Introduction

Network address translation (NAT) is a method of remapping one IP address space into another by modifying network address information in the IP header of packets while they are in transit across a traffic routing device. In practice this means using the same IP address range in multiple sites and remapping the addresses in Locks so that the sites appear to have different addresses on the Key side.

In essence NAT is most useful when using the same LAN settings in multiple sites except for alternating the NAT IP address.

There are two types of NAT techniques; one-to-one NAT and one-to-many NAT. One-to-one NAT maps one LAN device address to another, each LAN device having their own private address and one-to-many NAT maps all LAN devices to the one and the same IP address. Tosibox Lock supports one-to-one NAT and this is where we focus from now on.

When to use NAT

If your need is to connect to a single OT device at a time typically there is no need to use NAT. This is true even if there are many sites and the same IP address space is in use in multiple sites. You simply configure each site the same way and change the Lock IP address range and other settings on LAN side to match customer network.
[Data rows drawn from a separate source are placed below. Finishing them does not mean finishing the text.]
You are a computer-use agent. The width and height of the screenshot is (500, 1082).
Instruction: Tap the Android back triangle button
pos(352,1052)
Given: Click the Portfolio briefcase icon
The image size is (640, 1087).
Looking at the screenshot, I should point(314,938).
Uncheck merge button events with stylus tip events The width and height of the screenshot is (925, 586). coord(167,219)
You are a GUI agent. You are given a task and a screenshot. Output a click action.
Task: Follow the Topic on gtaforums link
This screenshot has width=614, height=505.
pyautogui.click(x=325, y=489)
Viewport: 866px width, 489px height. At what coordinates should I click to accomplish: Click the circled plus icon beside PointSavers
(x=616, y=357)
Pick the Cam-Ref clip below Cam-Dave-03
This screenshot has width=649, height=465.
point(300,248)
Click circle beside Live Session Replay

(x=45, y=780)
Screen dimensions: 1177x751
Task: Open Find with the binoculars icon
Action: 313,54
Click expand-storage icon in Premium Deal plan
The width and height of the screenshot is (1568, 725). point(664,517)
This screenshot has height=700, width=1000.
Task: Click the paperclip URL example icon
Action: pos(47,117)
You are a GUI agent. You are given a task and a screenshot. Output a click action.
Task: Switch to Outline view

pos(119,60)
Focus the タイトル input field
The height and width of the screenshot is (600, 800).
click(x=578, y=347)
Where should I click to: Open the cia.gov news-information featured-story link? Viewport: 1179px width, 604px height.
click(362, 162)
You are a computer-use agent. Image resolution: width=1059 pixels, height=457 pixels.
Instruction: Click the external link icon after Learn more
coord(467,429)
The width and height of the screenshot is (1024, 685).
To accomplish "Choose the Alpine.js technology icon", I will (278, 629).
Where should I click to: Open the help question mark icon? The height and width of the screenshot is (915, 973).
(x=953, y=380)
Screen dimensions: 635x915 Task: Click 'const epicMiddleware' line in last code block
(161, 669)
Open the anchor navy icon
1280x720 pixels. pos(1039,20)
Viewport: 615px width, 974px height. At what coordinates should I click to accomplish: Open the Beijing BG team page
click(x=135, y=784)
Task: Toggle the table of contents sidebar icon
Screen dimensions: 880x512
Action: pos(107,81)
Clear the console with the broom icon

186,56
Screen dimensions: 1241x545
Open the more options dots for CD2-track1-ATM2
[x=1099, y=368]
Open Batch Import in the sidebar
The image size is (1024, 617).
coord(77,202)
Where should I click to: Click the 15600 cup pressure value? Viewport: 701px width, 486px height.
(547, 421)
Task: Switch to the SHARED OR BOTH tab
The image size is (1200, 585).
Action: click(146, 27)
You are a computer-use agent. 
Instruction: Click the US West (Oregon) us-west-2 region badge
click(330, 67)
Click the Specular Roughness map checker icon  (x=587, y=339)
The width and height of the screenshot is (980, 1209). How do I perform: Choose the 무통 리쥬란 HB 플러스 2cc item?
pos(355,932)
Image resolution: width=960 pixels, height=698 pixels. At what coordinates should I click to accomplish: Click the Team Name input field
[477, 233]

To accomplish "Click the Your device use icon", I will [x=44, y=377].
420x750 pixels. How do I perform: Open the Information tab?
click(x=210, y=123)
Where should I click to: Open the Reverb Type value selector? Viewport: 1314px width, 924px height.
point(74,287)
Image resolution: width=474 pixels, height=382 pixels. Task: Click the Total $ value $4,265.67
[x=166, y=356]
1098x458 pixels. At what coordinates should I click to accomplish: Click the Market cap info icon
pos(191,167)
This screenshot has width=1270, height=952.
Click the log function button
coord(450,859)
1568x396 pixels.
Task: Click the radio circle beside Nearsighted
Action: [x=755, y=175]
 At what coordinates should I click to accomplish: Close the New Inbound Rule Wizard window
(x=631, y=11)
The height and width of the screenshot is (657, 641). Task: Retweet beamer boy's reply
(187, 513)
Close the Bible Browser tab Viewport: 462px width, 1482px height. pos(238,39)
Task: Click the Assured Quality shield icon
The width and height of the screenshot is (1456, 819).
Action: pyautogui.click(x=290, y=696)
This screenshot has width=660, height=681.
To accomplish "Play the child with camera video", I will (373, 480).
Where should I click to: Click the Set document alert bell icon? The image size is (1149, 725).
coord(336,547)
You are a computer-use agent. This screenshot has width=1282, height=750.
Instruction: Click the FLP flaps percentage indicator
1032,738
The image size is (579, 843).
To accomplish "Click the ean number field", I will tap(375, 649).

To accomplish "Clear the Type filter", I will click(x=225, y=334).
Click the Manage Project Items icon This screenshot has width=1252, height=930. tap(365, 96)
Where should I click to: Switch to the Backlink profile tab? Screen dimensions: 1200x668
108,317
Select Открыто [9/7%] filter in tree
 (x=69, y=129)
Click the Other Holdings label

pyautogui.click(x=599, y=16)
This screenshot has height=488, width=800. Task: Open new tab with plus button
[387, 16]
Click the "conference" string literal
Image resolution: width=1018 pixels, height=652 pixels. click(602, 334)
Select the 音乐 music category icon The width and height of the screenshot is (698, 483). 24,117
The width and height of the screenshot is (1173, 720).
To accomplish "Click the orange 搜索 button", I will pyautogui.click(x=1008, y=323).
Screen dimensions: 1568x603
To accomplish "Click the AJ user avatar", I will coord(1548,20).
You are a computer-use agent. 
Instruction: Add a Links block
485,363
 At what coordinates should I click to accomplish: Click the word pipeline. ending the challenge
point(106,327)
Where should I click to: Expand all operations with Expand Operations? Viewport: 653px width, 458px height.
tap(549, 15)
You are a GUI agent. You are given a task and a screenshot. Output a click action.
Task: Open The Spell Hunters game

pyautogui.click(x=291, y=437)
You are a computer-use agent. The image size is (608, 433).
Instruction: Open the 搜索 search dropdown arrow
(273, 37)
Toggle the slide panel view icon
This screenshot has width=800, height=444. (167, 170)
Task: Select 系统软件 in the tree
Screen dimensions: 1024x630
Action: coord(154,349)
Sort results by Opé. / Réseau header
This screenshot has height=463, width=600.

However sometimes you might have the need to connect multiple sites at the same time and don’t have the possibility to configure each site individually. You may encounter the same IP addresses in use at each site, in which case you will run into connection issues. Your workstation simply will not know where to connect. This is true for example in cases where you need continuous monitoring at many remote locations. The solution is 1:1 NAT.

Issue example

Typical example of an situation when 1:1 NAT would resolve the issue is when two colliding networks are connected at the same time. In the below network two Locks have overlapping LAN address space; My Lock 150 and My Lock 500. When both are connected the other network will give a warning on the Key Client.

When you click the warning icon a problem description is displayed explaining the situation. You have two options to overcome the situation. Either

• Change the LAN IP address, or
• Turn the 1:1 NAT on.

It is enough to make this configuration on either Lock.

Configuring NAT

To configure NAT open the Lock’s management interface and log in as admin user. Go to Network > LAN to open LAN configuration page. Take NAT into use by selecting the Use translated addresses with remote access (1:1 NAT) checkbox.

If you want you can configure the translated address in the Network address used for accessing LAN remotely field or leave it to Lock to decide. If you configure it the given IP address should be the Locks management interface address. LAN devices will get translated addresses starting from the given address in the range configured in the field IPv4 netmask.

Click Save to take the settings in use. Note that after saving the settings Lock will reconfigure your workstation and disconnect remote access.

Lock in Lock mode

NAT can be configured on Lock Network > LAN settings

For example, if you have defined

• Lock LAN IP as 10.15.6.1 with netmask of 255.255.255.0, and
• Device on that network is 10.15.6.2

Then you enable NAT and either let the Lock designate the NAT IP network address or manually define one, e.g. 10.1.1.0.

From Key side, you can then access the Lock user interface with the NAT IP 10.1.1.1 and the device with IP 10.1.1.2

Continue setting up the same LAN IP and netmask to other Locks, enabling NAT and taking care the NAT IP is from different network for all Locks. You will end up having a setup similar to the example network above where

• all your Locks have the same LAN IP settings
• all devices have the same IP address defined
• Devices on Lock LAN communicate using this IP address range locally
• From Key side you can be connected to all sites simultaneously and communicate to remote locations using NAT addresses

Lock in Client mode

NAT can be configured on Lock menu Network > LAN

• no physical WAN connection
• only physical LAN connection
• DHCP on LAN wont work in client mode (only static address mode)
• assign static IP address + subnet
• assign gateway IP address (important)
• assign DNS server
• configure 1:1 NAT

Key Client example

Before turning NAT on Lock is reachable at IP address 172.23.58.52 when remote connection is up, and the one LAN device at 192.168.1.18. Connecting both Locks would result in the error described earlier.

After NAT is configured Lock is still reachable on the same IP address 172.23.58.52 as before but the one LAN device is now at 10.10.10.18. Both Locks can be connected at the same time without issues.

Note that 192.168.1.18 is still the IP address configured on the LAN device itself but this is not visible to the Key Client workstation anymore as NAT translates the address to 10.10.10.18.